# I need a continous algae bloom.



## Raymond S. (Jan 11, 2013)

I have a 2.5 gallon tank that I would like to use for breeding Daphnia/scuds. "They" say that a green tank is what they need(algae bloom) so how do I start AND 
MAINTAIN one in that tank ? I'm kind of looking for something that I could add on say a weekly basis that would perpetuate the algae bloom. Putting it in the window
is on the list but it only gets PM sunlight at about 3 hrs per day. I'm trying to run an air line to it so it can be aireated but I want to keep that to a minimum.


----------



## rayray74 (Mar 19, 2013)

Try putting tank in sun, and add an activated carbon filter - some have phosphate in them. the phosphate will help trigger it.


----------



## Goby (Mar 21, 2012)

Raymond S. said:


> I have a 2.5 gallon tank that I would like to use for breeding Daphnia/scuds. "They" say that a green tank is what they need(algae bloom) so how do I start AND
> MAINTAIN one in that tank ? I'm kind of looking for something that I could add on say a weekly basis that would perpetuate the algae bloom. Putting it in the window
> is on the list but it only gets PM sunlight at about 3 hrs per day. I'm trying to run an air line to it so it can be aireated but I want to keep that to a minimum.


Even if you manage to create an aquarium of green water, the daphnia, as they multiply, will clear the water.

Maintaining a green water culture is a separate project from maintaining a daphnia culture. You can make it with spent tank water and a little fresh water and a pinch of miracle grow and put it in the sun or under a grow light. I personally would just buy some, cut it, and then keep the culture going. You dose the daphnia with green water daily. We used to constantly drip our daphnia pools with green water...sort of like drip acclimating fish but on a larger scale. We also put yeast in the pools...not a lot, just enough to make the water a little cloudy and then we'd add more yeast when the water became clear. If you overfeed daphnia, their culture will crash.

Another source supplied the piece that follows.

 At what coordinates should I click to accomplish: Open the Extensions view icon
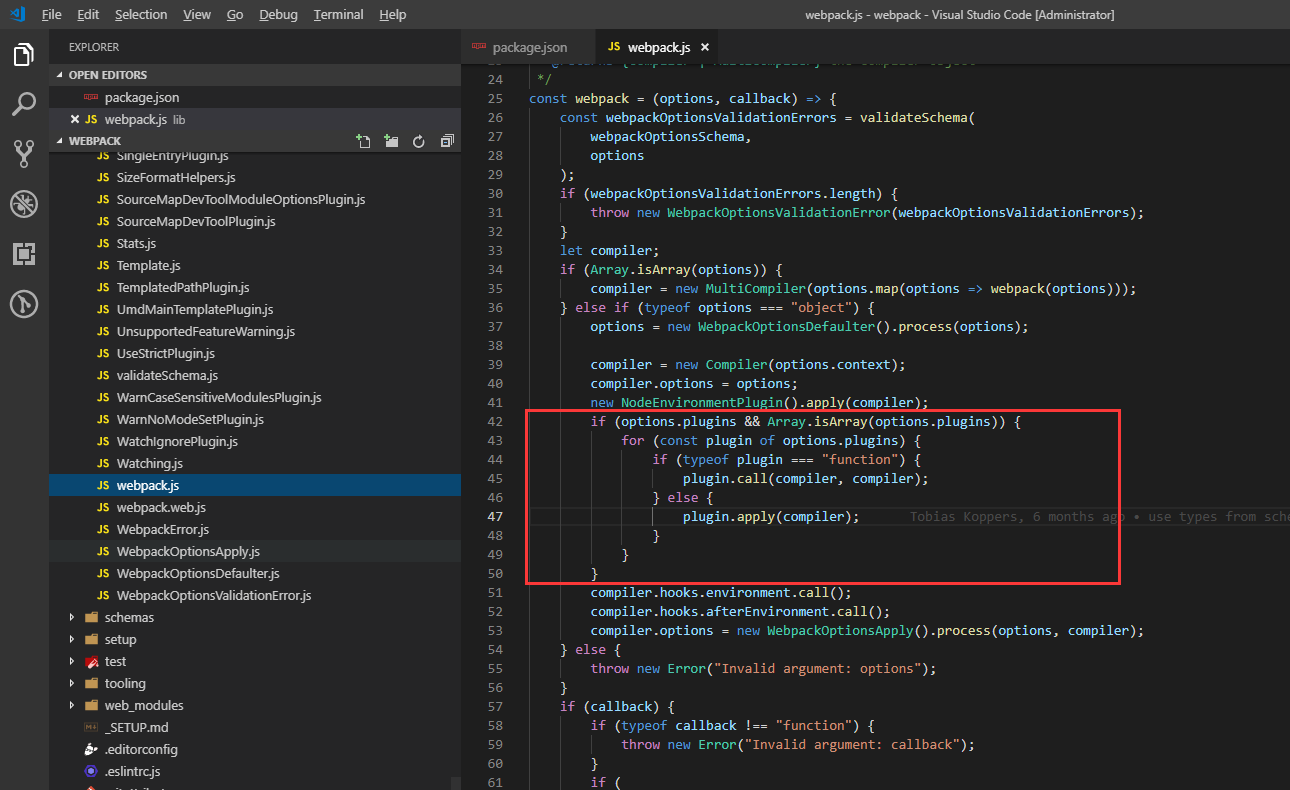pyautogui.click(x=24, y=254)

As you use the green water, replace it with spent tank water or stale tap water- no chlorine. If the green water becomes dark green, cut it with either of the above. If you don't, the dark green water culture will crash, which is why it's a good idea to have 2 cultures going. Same thing goes with the daphnia culture....I'd keep 2 cultures going if it's a main food source for your fish cuz if the population gets too dense, it will also crash. FYI- daphnia can live on yeast for awhile if they have too. It seems we may have fed them corn starch at times too...don't quote me on that. 

No HOB filters for the daphnia...just a bubbler...they need water movement. The green water culture will benefit from a bubbler too. Temp for the dahnia lower to mid 70's. Partial water changes in the daphnia tank will help them to reproduce...25% every 10 days or so. There is a misconception that daphnia like their water dirty...not so.

I probably forgot some stuff. I've fed a lot of daphnia in my life...too much. 




rayray74 said:


> Try putting tank in sun, and add an activated carbon filter - some have phosphate in them. the phosphate will help trigger it.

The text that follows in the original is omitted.